Casi siempre son canosos o medio pelados, se dejan una barba de tres o cuatro días y los verás con polera en cualquier época del año. Porque ellos lucen un saco beige sobre la polera y en las fiestas elegantes beben dry martinis. Siempre hay alguno en las fiestas elegantes, es ese bicho raro que tanto interesa a cierto tipo de señoritas. Hay que reconocerles una virtud: son completamente ajenos a la moda. A veces fuman en pipa.

Solteros insobornables (gran porcentaje de putos), viven en lofts espaciosos de corte minimalista. Tienen colgado un único cuadro enorme –siempre enorme, siempre no figurativo- de algún amigo pintor. Oyen música de jazz registrada en viejos discos de vinilo.
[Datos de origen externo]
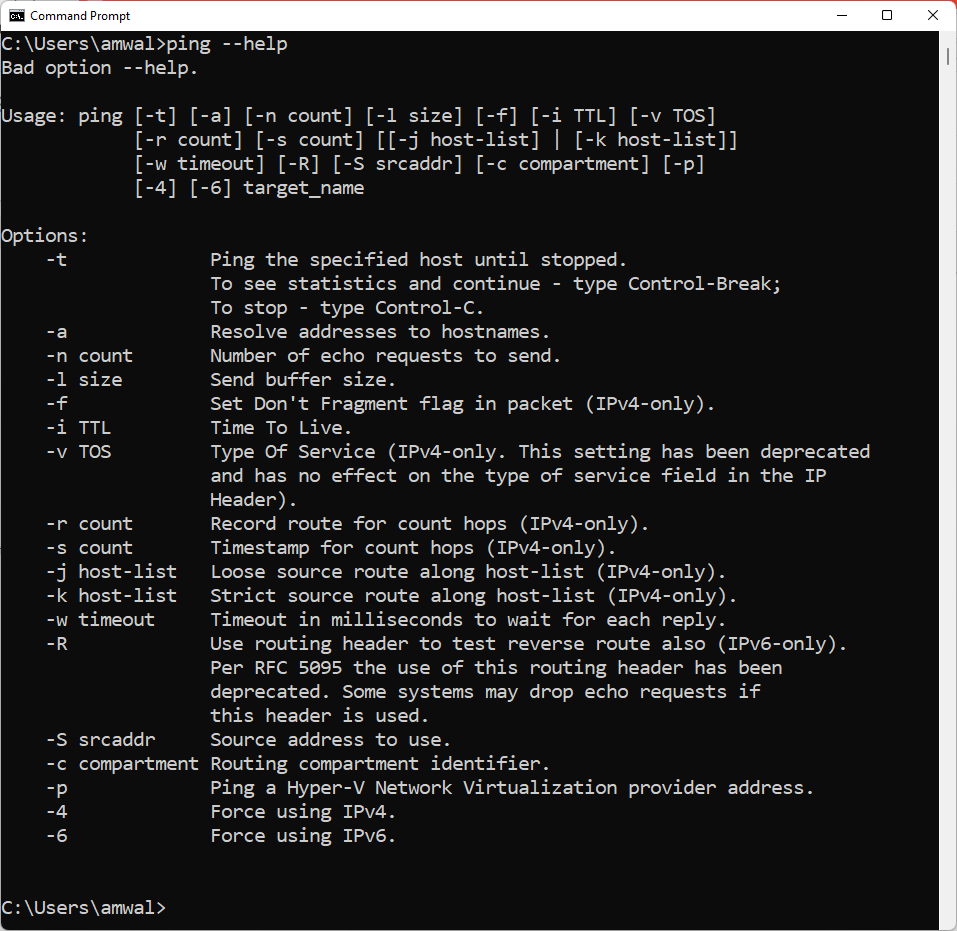Screen dimensions: 957x931
Task: Click the typed 'ping --help' command text
Action: tap(227, 44)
Aseguran que se trata de un sonido insuperable. Dos o tres veces al año repasan maravillados Metrópolis o El Acorazado Potemkin en sus modernos televisores de plasma. Cada tanto compran algún adorno: un clarinete, una cámara reflex o unos guantes de box.

Son tan flacos que con un café y un libro pueden tirar todo el día. Cuando se juntan entre ellos resulta estremecedor oírlos discutir sobre un tal Gramsci, Lacan o Foucault. Saben tantas, tantas cosas que a pesar de sus esfuerzos nos resulta imposible comprender ninguna. Eso cuando hablan, imaginate cuando escriben. Y tan civilizados, tan tolerantes. Han alcanzado un grado tal de tolerancia que cuando les molestan, digamos, los bombardeos sobre Gaza, se limitan a subir el volumen del tocadiscos para que las explosiones no trunquen ese solo tan trágico de Duke Ellington.

Podemos reconocerlos por el brillo inteligente en la mirada, que suele ser un reflejo en las lentes o en el armazón metálico de las gafas de lectura. Y también por el polvillo que se les acumula en las junturas de las ideas. De las ideas y de los huesos, ya que no practican deportes: ¡por algo son untelectuales!